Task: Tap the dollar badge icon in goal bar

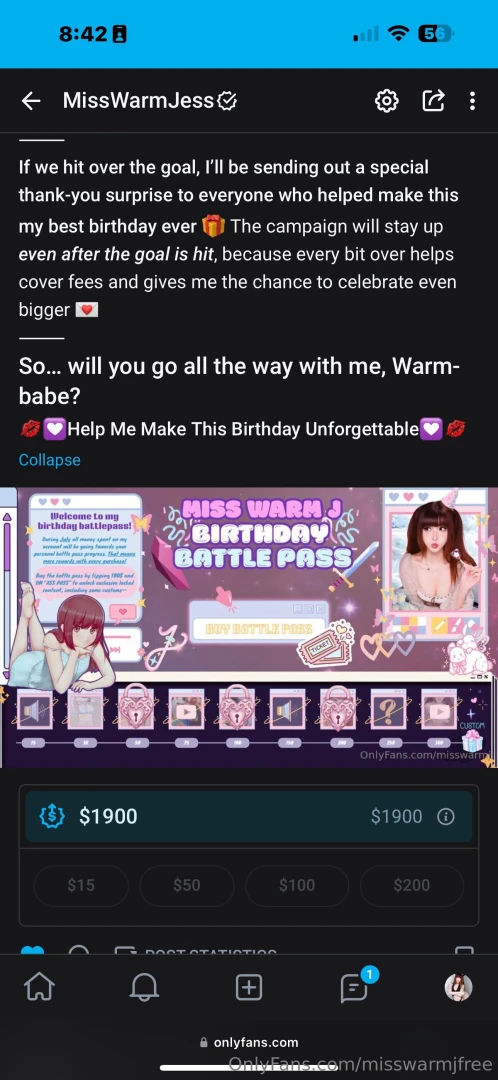Action: click(52, 816)
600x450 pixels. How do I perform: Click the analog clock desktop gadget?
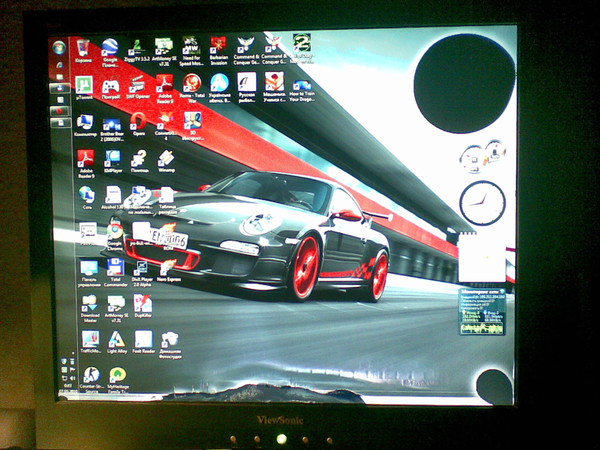pyautogui.click(x=482, y=203)
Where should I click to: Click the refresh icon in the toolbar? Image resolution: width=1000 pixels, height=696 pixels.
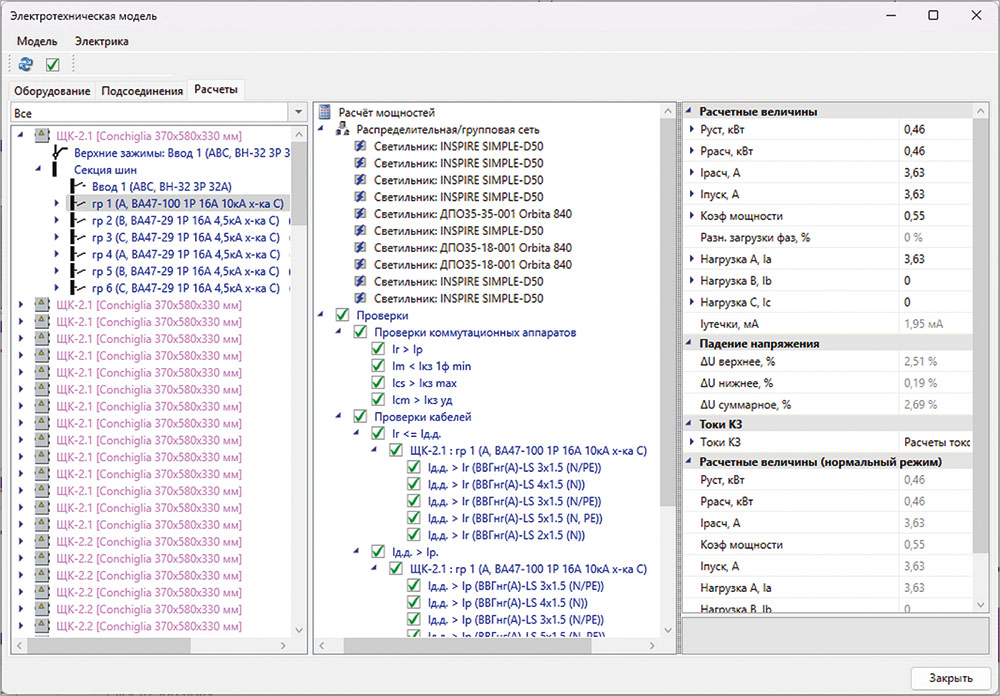click(26, 65)
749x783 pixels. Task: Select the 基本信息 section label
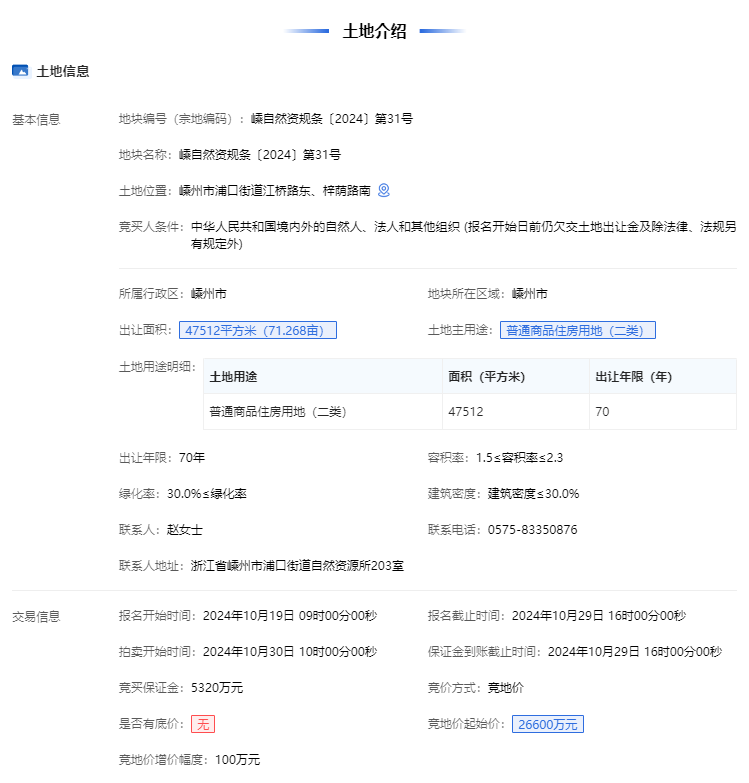(36, 120)
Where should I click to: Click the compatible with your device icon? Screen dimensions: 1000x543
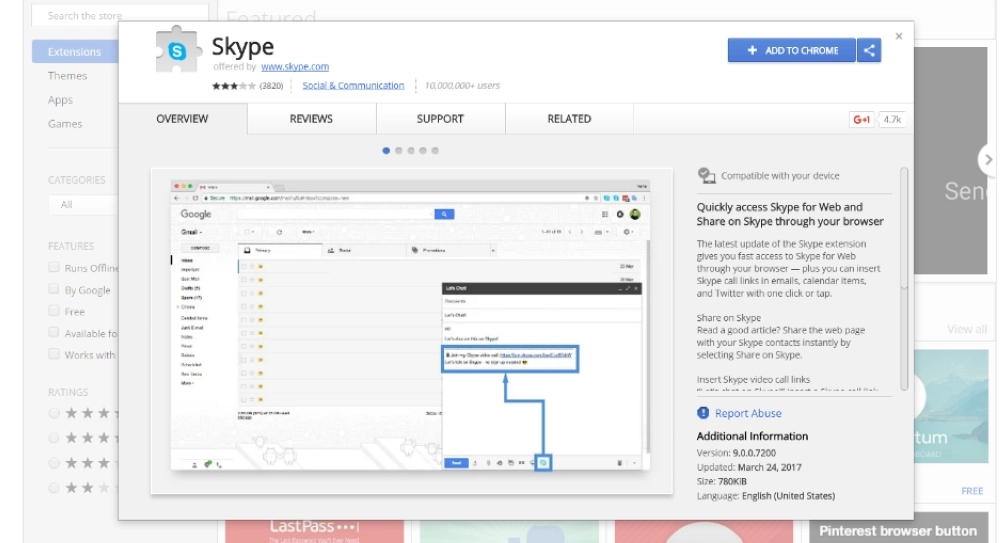coord(706,176)
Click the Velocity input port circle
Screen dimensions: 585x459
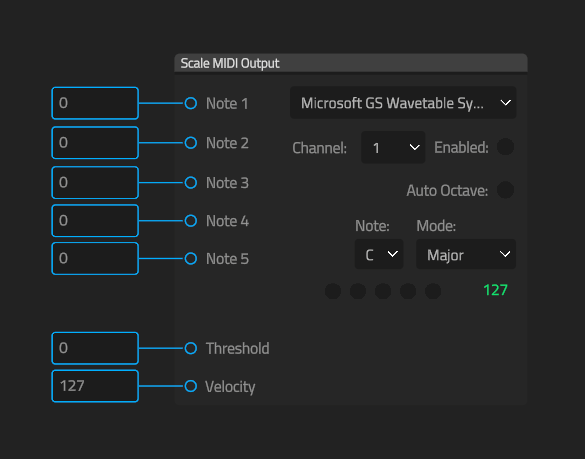point(191,386)
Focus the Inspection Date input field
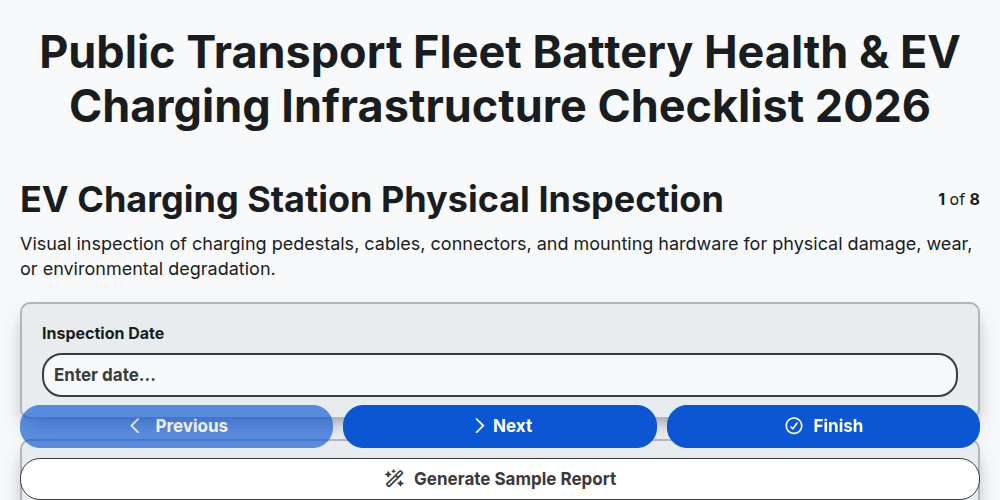 tap(500, 375)
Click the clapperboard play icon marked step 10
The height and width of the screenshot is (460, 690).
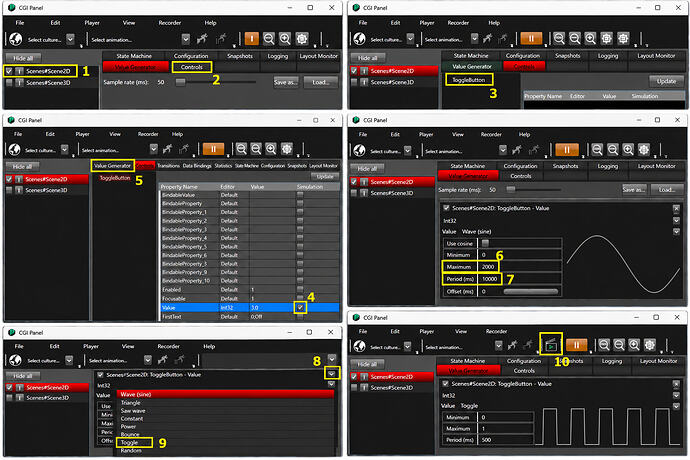pos(551,345)
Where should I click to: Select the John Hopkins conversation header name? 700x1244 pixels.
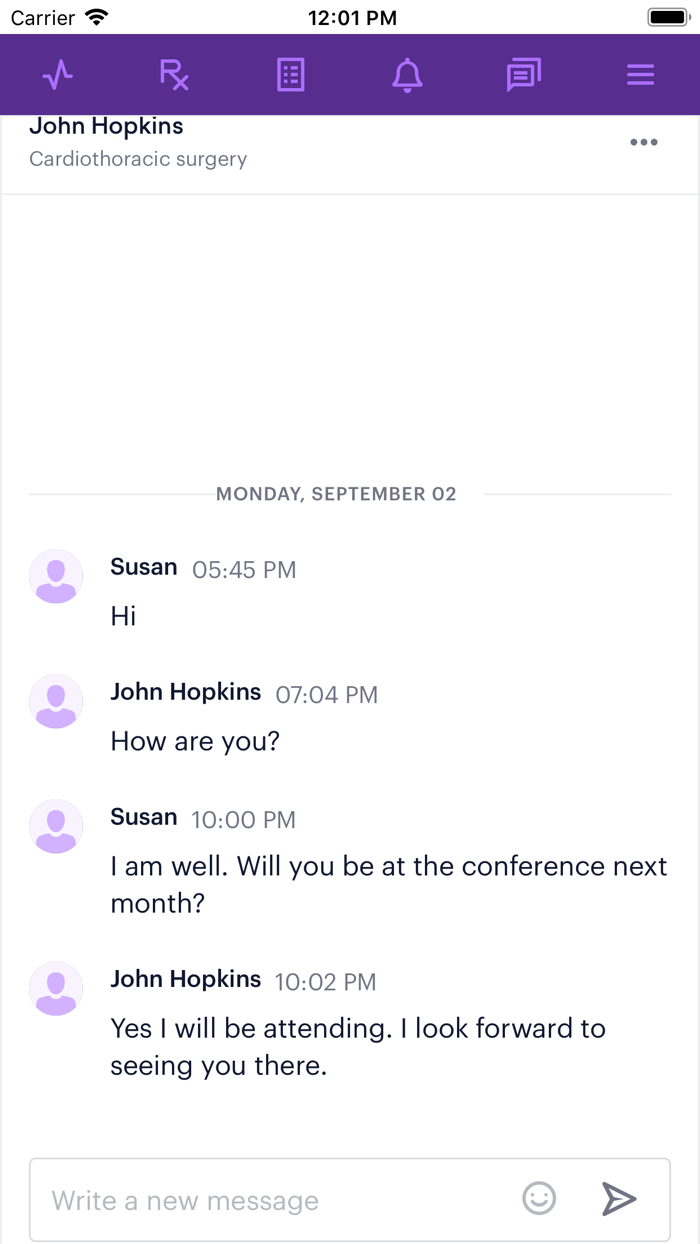[106, 126]

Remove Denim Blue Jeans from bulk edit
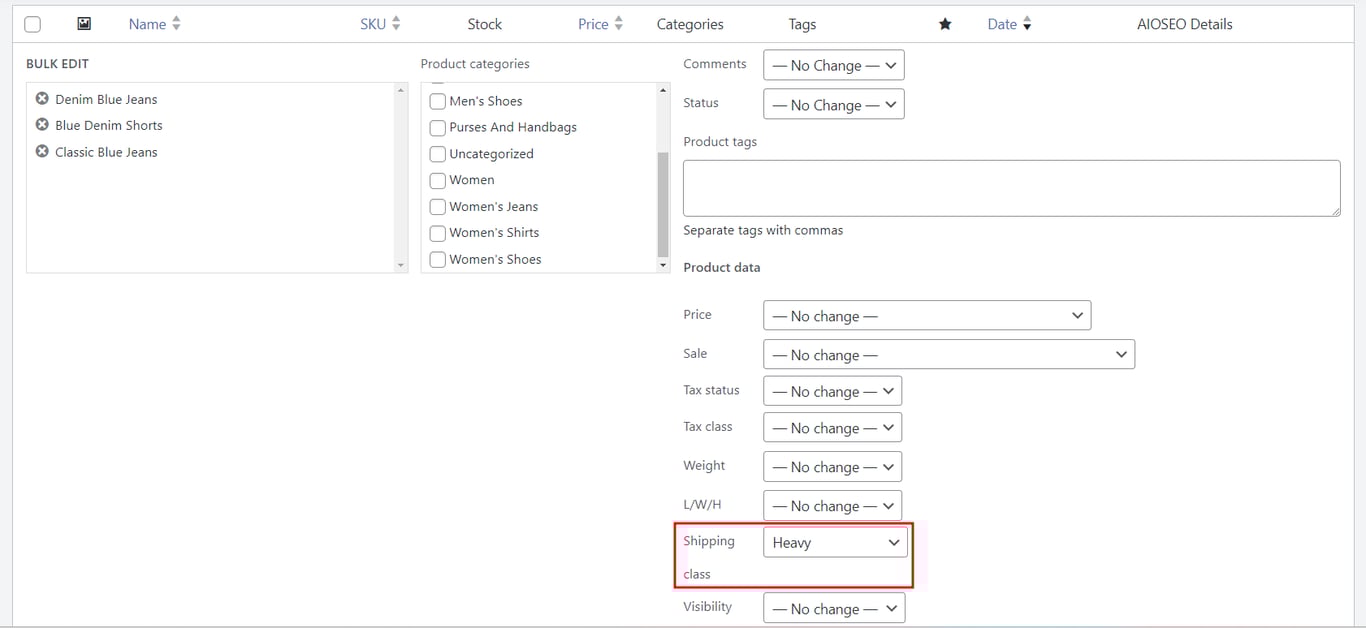click(x=41, y=98)
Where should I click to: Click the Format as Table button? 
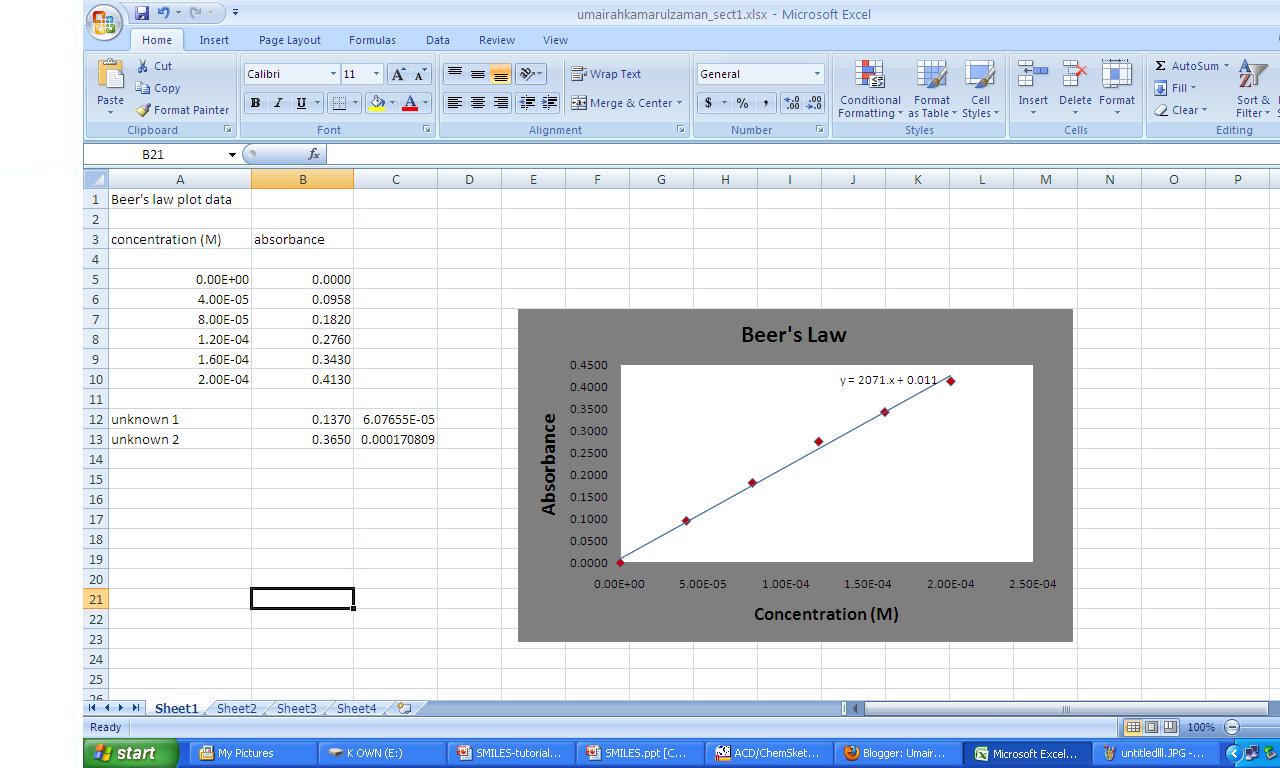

******

** Directions for this task **
Please reproduce the entries above line by line, exactly, leaving out each image.

** Response box **
Task: Tap the dollar badge icon in goal bar

Action: click(52, 816)
600x450 pixels. How do I perform: Click the analog clock desktop gadget?
pyautogui.click(x=482, y=203)
Where should I click to: Click the refresh icon in the toolbar? Image resolution: width=1000 pixels, height=696 pixels.
click(26, 65)
749x783 pixels. Task: Select the 基本信息 section label
(36, 120)
Where should I click to: Click the compatible with your device icon? Screen dimensions: 1000x543
coord(706,176)
Click the Velocity input port circle
Screen dimensions: 585x459
point(191,386)
Focus the Inspection Date input field
 tap(500, 375)
Click the clapperboard play icon marked step 10
The height and width of the screenshot is (460, 690).
pos(551,345)
Where should I click to: Select the John Hopkins conversation header name? 700x1244 pixels.
[106, 126]

Remove Denim Blue Jeans from bulk edit
click(x=41, y=98)
Where should I click to: Click the Format as Table button? 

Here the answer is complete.